Africa Today News, New York reports that no fewer than nine people have died from the haemorrhagic fever, and there are a further 16 suspected cases in the eastern Kie Ntem province, where the disease has never previously been recorded.
The deaths have been preliminarily linked to a funeral ceremony, with four of the victims – members of the same family.
The virus is believed to be transmitted to people from fruit bats and, like ebola, spreads between humans through the transmission of bodily fluids.
As of Monday, 9 people have succumbed to the virus and there are 16 other suspected cases. The virus which is considered to be a cousin of the Ebola virus, is highly virulent and causes hemorrhagic fever, along with many other symptoms, including fever, fatigue, and blood-stained vomit, and diarrhea.

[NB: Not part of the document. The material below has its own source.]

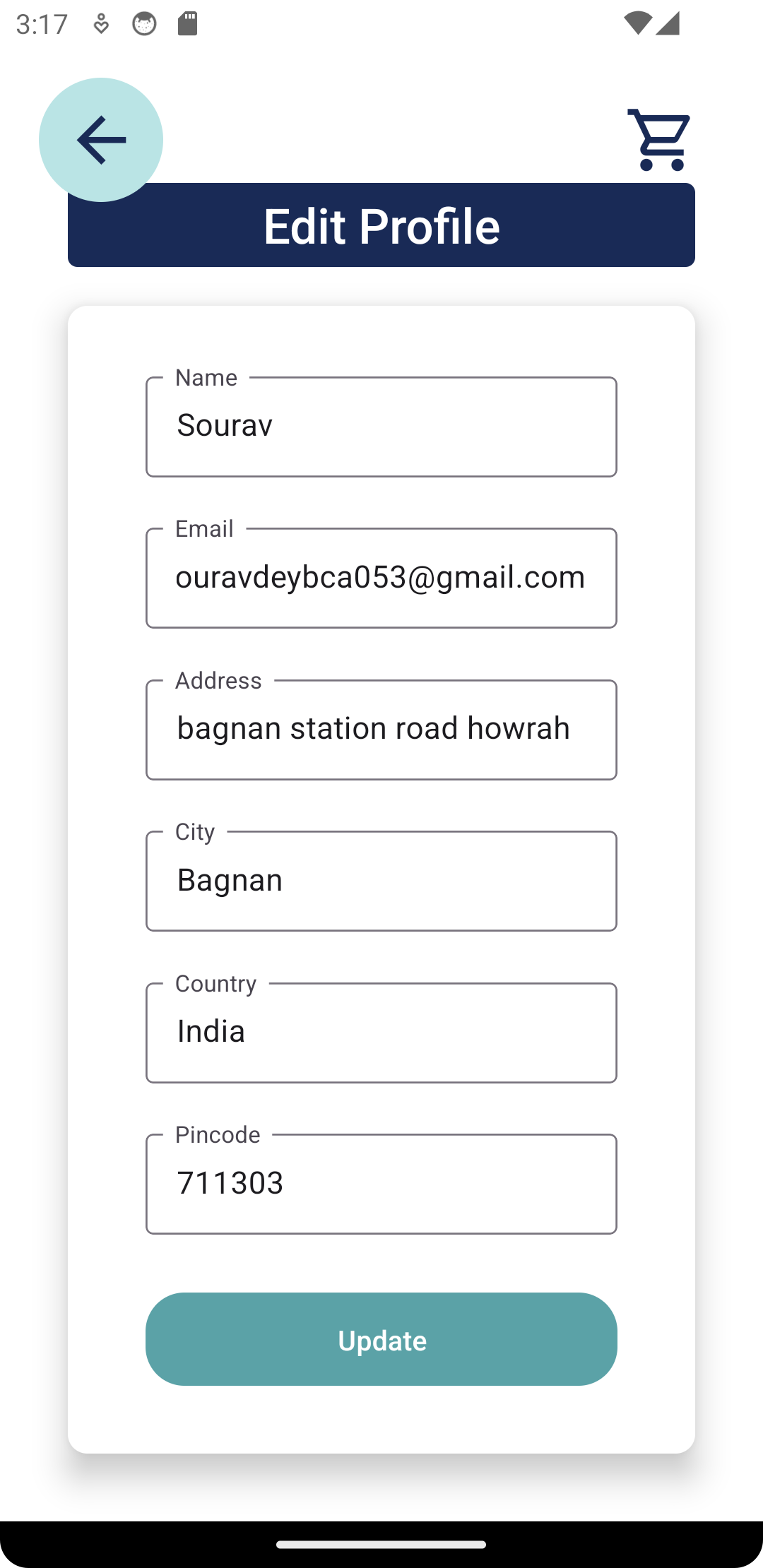Open the shopping cart icon
763x1568 pixels.
point(658,140)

‘Marburg is highly infectious. Thanks to the rapid and decisive action by the Equatorial Guinean authorities in confirming the disease, emergency response can get to full steam quickly so that we save lives and halt the virus as soon as possible,’ said Dr. Matshidiso Moeti, Regional Director for Africa.
The WHO statement also stated, that the advance teams have been deployed in the affected districts to trace those who came in contact with the affected persons, isolate and provide medical care to those showing symptoms of the disease.
The overseeing authorities have also facilitated the shipment of laboratory glove tents for sample testing as well as one viral hemorrhagic fever kit, which includes personal protective equipment which can be used by at least 500 health workers.